The early 1920’s period art work, sets, property and costumes are exceptionally accurate. Transport features a great deal in the film ~ a number of beautiful vehicles such as a Daimler saloon car, Sentinel steam wagon and canvas hooded motor charabanc add panache. Proper varnished clinker rowing skiffs glide through part of a scene, in Regent’s Park, London. The picture is all bound together with the imaginative music of Ron Goodwin.
Social attitudes are different today to what they were in 1975. Any present ill feeling is lost however, due to the charming portrayals and innumerable funny lines. Quan (Clive Revill) says to Hnup Wan (Peter Ustinov), referring to the English (people): ‘Those eyes, you never know what they’re thinking.' To which Ustinov retorts: ‘That’s the problem, most of the time they think of nothing!’

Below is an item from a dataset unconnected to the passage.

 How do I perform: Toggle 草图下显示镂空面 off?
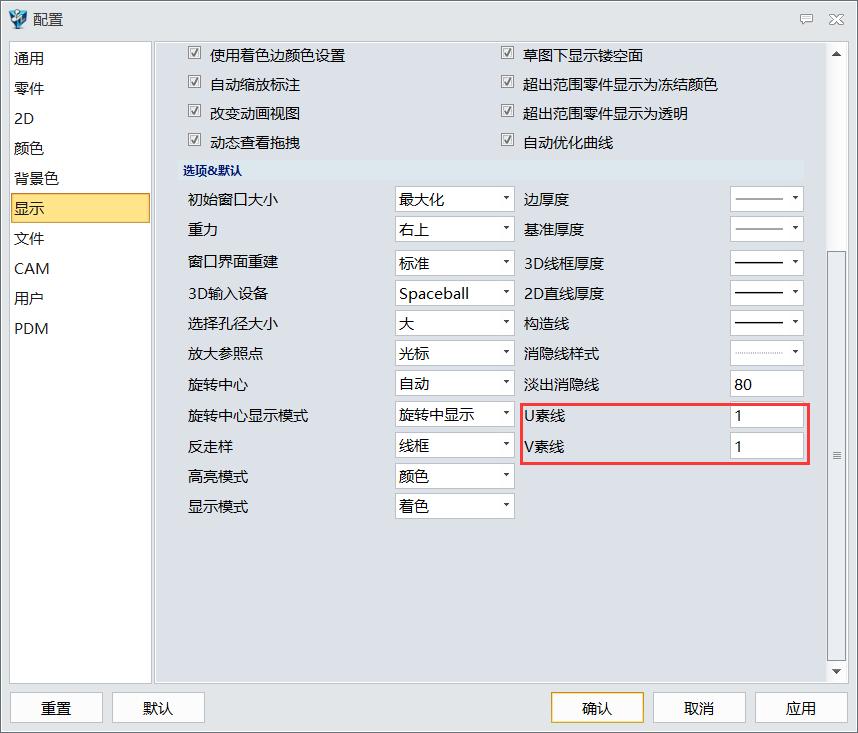point(508,55)
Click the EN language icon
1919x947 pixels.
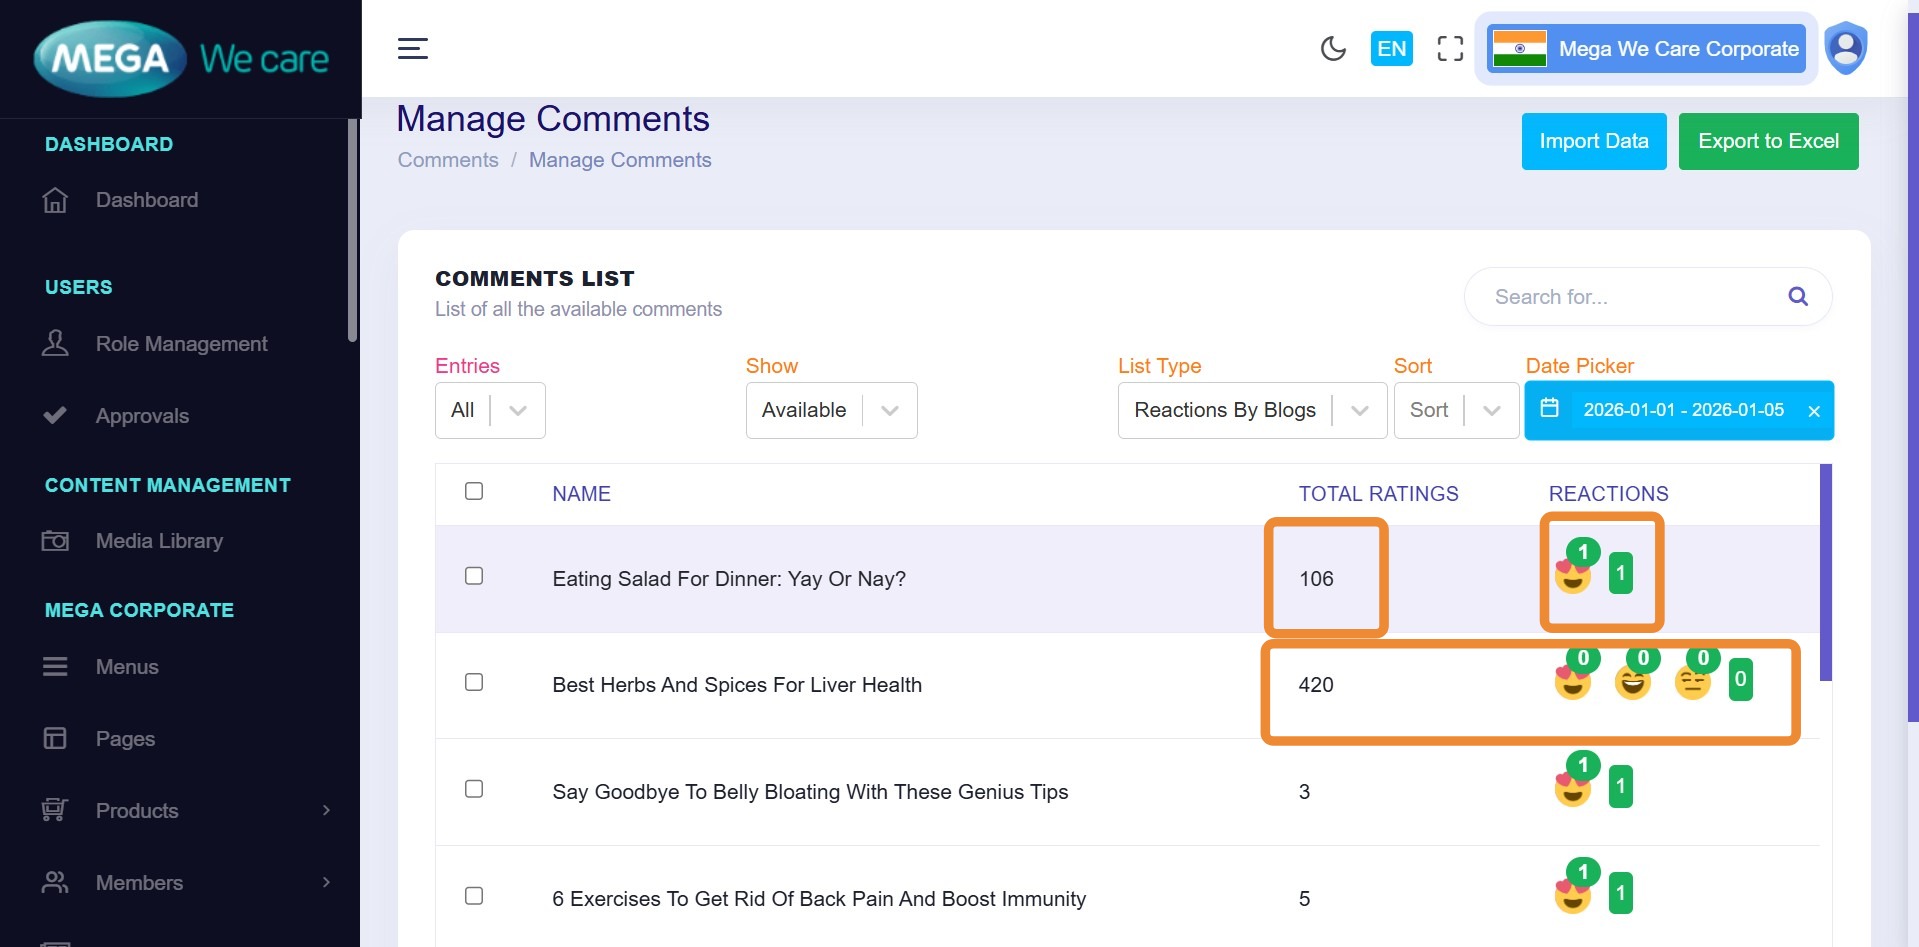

The highlight of the film strangely, is a thrilling dinosaur chase. Whenever we move Heather about, shoving her across the dyke, or towing her to a different place, we usually hail: ‘Dinosaur Move!’ as Clive Revill’s character Quan, rasps at the loading bay of Kensington's Natural History Museum. One can see the ridiculousness of real life in One Of Our Dinosaurs Is Missing. The film is available on DVD and is occasionally shown on television.
Life is unfair, but remember it is unfair in your favour.